Doug Scott: a giant among giants
Most Nepal-holics know the names of Toni Hagen, Edmund Hillary, Boris, Father Moran, Liz Hawley and Jimmy Roberts ... all notable foreigners who, with love and dedication, have unselfishly contributed to the development and betterment of Nepal.
But the general public may not have heard of Doug Scott who, like Herman Buhl, Walter Bonatti and Reinhold Messner, was a mountaineering legend in his own lifetime. He now joins the list of 'great givers to Nepal'.
He made numerous first and ground-breaking ascents in the UK, big wall climbs on Baffin Island and in the US, plus explorations like the pioneering 1965 trip to the Tibesti mountains in northern Chad.
In the Himalaya and Karakoram, he added 30 first ascents during 40 expeditions. He was the champion of purist Alpine style climbing -- using no Sherpa support, no fixed ropes, no oxygen ... climbing or attempting virtually only unclimbed mountains, or new routes on established peaks.
Doug (Keith) Scott was born in 1940 and died at home in UK on Monday 7 December. He was harder and bolder than those who had gone before him on epic climbs of Everest, Kangchenjunga, Shivling, Nanga Parbat, The Ogre (where he broke both ankles and had to crawl for days to reach Base Camp).
The list of climbs is longer than a Welsh railway station's name, and led to numerous honours and titles. None of which he sought, but his favourite was the Piolet d'Or Lifetime Achievement, the Oscar of Mountaineering. The style and boldness of his climbs were praised for being nothing short of ‘visionary’.
His most legendary climb was the first ascent of the Southwest Face of Mt Everest in 1975, not the ‘tourist route’ up the South Col, but hugely technical face of the world’s highest mountain. He did use oxygen on this climb, but his cylinder ran out as he and Dougal Haston reached the higher point on earth.
The sun was going down, so they spent the night just under the summit: no oxygen, no tent, no mats, no sleeping bags, no stove - and descended safely the next day.
After Everest, many other peaks followed: the difficult southwest face of Xixapangma, Shivling (East Pillar) in India, Kussum Kanguru (North Summit) in Khumbu, Nuptse (North Face), and Kangchenjunga North Ridge in 1979 with Joe Tasker and Pete Boardman. The Kangchenjunga climb ranks among the great climbs in the Himalaya -- it was the first time one of the highest three mountains in the world was climbed Alipine Style without bottled oxygen.
Doug Scott kept coming back to Nepal, not just to climb, but for his charity work with CAN (Community Action Nepal) a non-profit that has tried to raise the living standard of the people of the Himalaya from Pakistan to Nepal.

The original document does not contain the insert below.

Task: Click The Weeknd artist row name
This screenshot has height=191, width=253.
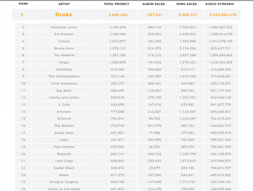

In a column for Nepali Times last year, he wrote: ‘I have been lured to Nepal many times, as much by the Himalayan landscape as to be with the mountain people. It is the people more than the mountains who bring visitors back to Nepal.’
That column followed the infamous images of a ‘traffic jam’ on Everest, and Doug had his solution for it: to limit climbers and only allow those who had summited at least one 7,000m peak in Nepal. It looks like the Nepal government took his advice, and issued just such a directive in the pre-pandemic 2020 spring season.
Doug raised finances and installed 17 fresh water pipes in Askole (the last village before K2), so reducing infant mortality there by half. Today, CAN has 60 health posts in Nepal, with the aim to build seven more. Once done they will serve thousands of isolated villages with basic health care. Add education, porter and local community support and CAN is an inspirational force in mountain community development.
A friend said that Doug Scott was “the world’s most enthusiastic fund raiser.” Another friend noted: “You meet Doug, you shake hands, he talks CAN, and you automatically contribute. I bought one of his £10 posters, and paid £200! Just because it was Doug.'
A month or so before he passed Doug instigated 'Climb Everest' -- where people could climb their stairs at home, and raise funds for CAN. He himself donned his original Everest SW Face climbing gear (pictured above), and (probably against doctors wishes) climbed his own stairs for the last time.https://www.youtube.com/watch?v=qxCbkMr2SmY&feature=emb_logo
Reinhold Messner and many other climbers followed his example, and raised thousands of pounds for CAN's work in Nepal.
Doug passed away at his home in the Lake District at age 79, with his family around him. Heartfelt condolences to family and friends from the world of mountaineering.
David Durkan is a traveller, mountaineer and author of the book, Penguins on Everest.